Surf and/or Die


In an entry dated January 20, 2013 in the long running “Steely Dan Sunday” series on Something Else Reviews, S. Victor Aaron concludes his brief look at the song Surf And/Or Die with the question, “Could this be the high point, the crowning achievement of 11 Tracks of Whack?”  Mr. Aaron then provides the answer to the rhetorical with a simple, “Yeah, I’m saying that.”


As I write this, some eight years removed from that review and more than a quarter of a century after the release of Walter Becker’s solo debut, I’m inclined to agree.  While it wasn’t the first song from 11 Tracks of Whack to grab my attention (that honor belongs to the album opener, Down In The Bottom), nor the one that’s garnered the most praise from fans (that’s Book of Liars, played live at Steely Dan shows in the 90s, included on the Steely Dan live album Alive in America, and played again sparingly by the band at a handful of shows as a tribute after Walter’s death in September of 2017), Surf seems to be the track with the most staying power. 


Maybe that's because it’s the furthest from the demo aesthetic that dominates Tracks.   Maybe it’s the stark imagery of the loss of a friend and the devastating aftermath, from wondering what to do with the man’s car to the idea of having to be the one to tell grandmother that “your boy’s home for Christmas, it was a hell of a ride.”  Whatever the case, it is an unlikely track to rise to the heights of album best.  For all of its strengths, Surf has to overcome the lack of a standard Verse/Chorus/Verse/Chorus/Bridge/Chorus structure.  Indeed, there seem to be no chorus or bridge sections, and certainly no room for lyrical repetition.  In order to fit in the fullness of the story there is no space for harkening backwards.


Some of Walter Becker's songs, both solo and with Steely Dan, sound just as complex as they are. Listen again to the intro to Paging Audrey, the chord progression in the solo section of West of Hollywood, or the extensions in Glamour Profession. In discussing the song Peg on the Making of Aja documentary, guitarist Dean Parks comments that contrary to widely held opinion, perfection was not the ultimate goal. "Perfection is not what they're after. They were after something you want to listen to over and over again. So we would work, then, past the perfection point until it became natural—until it sounded almost improvised."

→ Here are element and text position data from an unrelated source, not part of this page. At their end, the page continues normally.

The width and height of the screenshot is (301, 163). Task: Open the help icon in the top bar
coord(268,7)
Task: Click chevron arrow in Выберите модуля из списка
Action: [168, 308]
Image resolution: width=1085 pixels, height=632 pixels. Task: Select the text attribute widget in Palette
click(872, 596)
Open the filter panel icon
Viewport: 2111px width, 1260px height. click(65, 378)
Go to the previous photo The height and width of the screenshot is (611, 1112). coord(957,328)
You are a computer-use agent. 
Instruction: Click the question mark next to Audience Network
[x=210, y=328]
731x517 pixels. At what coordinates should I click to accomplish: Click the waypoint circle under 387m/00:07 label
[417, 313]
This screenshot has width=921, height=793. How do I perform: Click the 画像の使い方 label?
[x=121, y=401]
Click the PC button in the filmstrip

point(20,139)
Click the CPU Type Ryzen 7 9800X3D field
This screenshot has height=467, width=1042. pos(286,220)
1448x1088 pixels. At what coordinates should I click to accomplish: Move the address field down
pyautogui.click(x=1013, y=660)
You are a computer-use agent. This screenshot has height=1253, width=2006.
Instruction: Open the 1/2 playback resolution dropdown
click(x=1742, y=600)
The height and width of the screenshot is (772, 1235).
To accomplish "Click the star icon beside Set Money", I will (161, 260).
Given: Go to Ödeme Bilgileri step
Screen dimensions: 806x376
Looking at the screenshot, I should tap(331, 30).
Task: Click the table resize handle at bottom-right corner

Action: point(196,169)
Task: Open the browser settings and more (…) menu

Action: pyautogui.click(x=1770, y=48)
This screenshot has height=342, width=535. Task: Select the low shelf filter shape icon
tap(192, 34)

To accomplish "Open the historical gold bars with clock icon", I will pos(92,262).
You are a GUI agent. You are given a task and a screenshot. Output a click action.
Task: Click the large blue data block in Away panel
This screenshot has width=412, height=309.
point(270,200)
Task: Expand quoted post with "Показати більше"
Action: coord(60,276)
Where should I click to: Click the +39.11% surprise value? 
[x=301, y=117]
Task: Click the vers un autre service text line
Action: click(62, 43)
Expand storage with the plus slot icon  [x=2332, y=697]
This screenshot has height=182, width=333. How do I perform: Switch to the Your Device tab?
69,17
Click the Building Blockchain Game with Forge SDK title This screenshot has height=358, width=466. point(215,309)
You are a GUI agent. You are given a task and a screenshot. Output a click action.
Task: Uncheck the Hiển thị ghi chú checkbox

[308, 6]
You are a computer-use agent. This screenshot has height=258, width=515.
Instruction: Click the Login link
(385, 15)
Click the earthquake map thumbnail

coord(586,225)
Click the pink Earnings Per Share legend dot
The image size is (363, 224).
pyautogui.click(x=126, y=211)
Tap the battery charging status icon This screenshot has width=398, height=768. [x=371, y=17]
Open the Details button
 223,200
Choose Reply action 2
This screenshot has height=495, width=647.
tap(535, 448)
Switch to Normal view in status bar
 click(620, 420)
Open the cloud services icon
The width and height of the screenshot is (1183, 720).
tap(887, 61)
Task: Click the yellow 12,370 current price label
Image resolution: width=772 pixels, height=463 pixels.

If the ultimate goal of a song is to work past the point of perfection and towards something that sounds both correct and somehow effortless, then Surf And/Or Die might be viewed as one of Walter's most successful tracks. The structure of the lyrics and their derivation from a real life event, the incredible technical complexity of the composition, and the inclusion of a Buddhist chant tying together both the song's lyrical themes and harmonic and melodic structure belies the underlying genius of the musician behind it. Lyrically and narratively, Surf stand out as a singularity both in pop music and in the catalog of Walter Becker and Steely Dan songs. Walter's typical approach to lyrics demonstrates his preference for sharing a detailed moment or glimpse at a situation without all of the preface required to fully illuminate the actual circumstance to the listener.  Here the story is straight forward.  A poetic letter to the victim of an accident, detailing the aftermathnay the consequenceof this friend's preference for the adrenaline rush provided by “extreme sports,” in this case daredevil style hang-gliding.  A brief mention in the Honolulu Star-Bulletin from December 7, 1991 provides the narrative outline of the song:


In the form of a posthumously written letter or message to the victim, Walter recalls the flash of scenes and realizations experienced upon hearing of the accident:  A voicemail message about the purchase of meticulously hand-woven funeral shrouds from Bali, received too late for response; a white Dodge Aries surely picked over by vandals as it sat parked, the keys either gone or well-hidden; a grieving widow searching frantically for the phone number of a grandmother in preparation of delivering the awful news; small children and a lifetime ahead of them knowing their father only in the past tense, now left merely “the hypothetical spectre, your gilt-edged soul;” thoughts back to all of the other near-death escapes of a life filled with a “ration of enchantment and fear;” culmination in the accident, with a cinematically lyrical description of a hang-glider tumbling out of control as the pilot futilely clutches at the ripcord at his chest to release a parachute too late, serving as a nylon substitute for the intricate weft of the funereal ikats of the initial voicemail. 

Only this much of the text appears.